Over the past decades, we have become increasingly aware of the variability of mental and somatic health symptoms over time. This variability is related to the underlying vulnerability (following a gene-environment interaction paradigm) and to the evolution over time by progressive deterioration (or chronicity) of illness or increased resilience. These temporal fluctuations of symptoms and associated biological parameters have scientific and clinical implications.

Functional variability can be captured over short or long time-scales using strategies requiring user involvement and/or with user-independent sensor-based assessments. Timeframes can vary from seconds to months or even years, and relevant signals can include self-report about psychological states or everyday activities, activity data captured by a smartphone, heart rate and blood pressure, accelerometry or electrophysiological data. However, the expertise that is needed overlaps and will be further developed and applied in the monitoring theme.

A specific expertise with international reference for Maastricht is the Experience Sampling Method (ESM) also called Ecological Momentary Assessment (EMA). Restricting assessment to symptom occurrence or symptom severity changes is insufficient to make sense of this variability. In addition, non-occurrence of events (no pain, no hallucinations, no tinnitus) is diagnostically relevant. We developed innovative assessment strategies to collect contextual data and facilitate interpretations. Modern information technologies dramatically improve the logistics of data collection and open up ESM technology for broad scale research and clinical practice.

Further applications of mobile monitoring technology include the development of closed-loop deep brain stimulation protocols (in collaboration with the neuro-modulation theme) and early detection of clinical events in panic disorder and epilepsy.  

The aim of the monitoring theme is to:

  • Develop better indicators of health for research.
  • Develop an expertise in assessment methodology of time related data.
  • Evaluate the technology for assessment in regular clinical practice:
    - Fuzzy symptomatology.
    - Contextualized variability.
    - Patterns of change.
  • Develop and evaluate the technology for mobile interventions in regular clinical practice:
    - Learning in the ‘natural environment’ (ecological validity) where symptoms occur.
    - Solutions for long-term support in daily life.
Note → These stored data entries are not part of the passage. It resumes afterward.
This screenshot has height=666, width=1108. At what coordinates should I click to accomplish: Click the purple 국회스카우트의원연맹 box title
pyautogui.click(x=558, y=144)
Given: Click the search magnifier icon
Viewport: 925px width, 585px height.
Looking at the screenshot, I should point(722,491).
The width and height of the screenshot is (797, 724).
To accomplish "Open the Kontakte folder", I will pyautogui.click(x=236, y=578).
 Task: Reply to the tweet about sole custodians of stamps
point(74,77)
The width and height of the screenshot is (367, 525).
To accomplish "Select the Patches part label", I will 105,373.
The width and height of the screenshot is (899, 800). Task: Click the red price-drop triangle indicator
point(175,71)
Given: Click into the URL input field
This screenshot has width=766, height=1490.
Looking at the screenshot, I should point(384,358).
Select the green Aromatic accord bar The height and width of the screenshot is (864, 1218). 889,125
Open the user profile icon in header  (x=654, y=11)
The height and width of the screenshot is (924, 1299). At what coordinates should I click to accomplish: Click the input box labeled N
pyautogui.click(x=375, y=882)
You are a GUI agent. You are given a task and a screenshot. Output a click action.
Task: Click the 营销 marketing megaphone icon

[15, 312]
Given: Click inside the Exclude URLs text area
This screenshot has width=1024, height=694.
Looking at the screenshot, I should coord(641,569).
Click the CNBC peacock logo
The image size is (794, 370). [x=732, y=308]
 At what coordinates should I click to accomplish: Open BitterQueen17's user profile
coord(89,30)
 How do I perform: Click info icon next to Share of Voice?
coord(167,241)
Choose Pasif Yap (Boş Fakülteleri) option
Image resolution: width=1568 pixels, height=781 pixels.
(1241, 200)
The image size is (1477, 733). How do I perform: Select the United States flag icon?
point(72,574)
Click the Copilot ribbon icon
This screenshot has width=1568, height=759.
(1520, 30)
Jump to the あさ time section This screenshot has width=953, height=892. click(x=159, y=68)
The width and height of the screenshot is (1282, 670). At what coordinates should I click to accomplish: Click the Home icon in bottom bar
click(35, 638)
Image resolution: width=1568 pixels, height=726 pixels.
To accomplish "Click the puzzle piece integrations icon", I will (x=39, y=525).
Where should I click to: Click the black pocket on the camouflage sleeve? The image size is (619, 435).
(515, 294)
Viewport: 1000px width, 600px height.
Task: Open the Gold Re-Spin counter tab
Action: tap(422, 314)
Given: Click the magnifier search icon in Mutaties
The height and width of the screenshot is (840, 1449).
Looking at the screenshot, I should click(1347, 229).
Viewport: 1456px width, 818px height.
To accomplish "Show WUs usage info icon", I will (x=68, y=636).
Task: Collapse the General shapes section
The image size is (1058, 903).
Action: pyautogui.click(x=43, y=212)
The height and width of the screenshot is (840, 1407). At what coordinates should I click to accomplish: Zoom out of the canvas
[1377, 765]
Another very established research line of the monitoring theme, which has already been implemented in clinical practice worldwide, is focused on intra- and peri-operative monitoring of brain function.

Research Focus

The research focus of the monitoring theme is:

  • Develop generic PatientRelatedOutcomeMeasureS (in the context of positive health).
  • Develop and validate user independent sensor-based data collection strategies in the field of mental health.
  • Further develop expertise in the statistics of repeated assessments on different time frames and with different mobile data input.
  • Further validate ESM in the field of clinical research (in psychiatry and beyond, in physical illnesses e.g. pain, tinnitus).
  • Develop a web based training program in the field of chronic pain after surgery.
  • Develop personalised medicine:
    - daily symptom patterns
    - adaptational strategies
    - outcome driven
  • Further develop the PsyMate™ platform to allow custom tool development and evaluation in collaboration with users and clinicians.
  • Investigating factors influencing treatment outcome.
  • Investigating factors affecting the reliability and validity of this innovative data collection.

Research and Impact

Within the monitoring theme, we develop innovative diagnostic tools and intervention strategies embedded in daily life. These solutions were developed for mental health but can easily be implemented in somatic care, for:

  • Disease management of chronic illnesses.
  • Prevention.
  • Life style changes.

ESM based mHealth solutions and sensor data are generic tools that use time sampling allowing assessments of moments without or less pronounced symptom levels.

Currently, the monitoring theme supports more than 60 protocols in research and clinical practice. The research is conducted in collaboration with university colleagues, the Maastricht UMC+ partners, regional collaborators in primary care (ZIO), specialist care (Kempenhaeghe Epilepsy Centre) and mental health (Mondriaan, GGZ Eindhoven, GGZ Centraal) and research centers in Europe and beyond.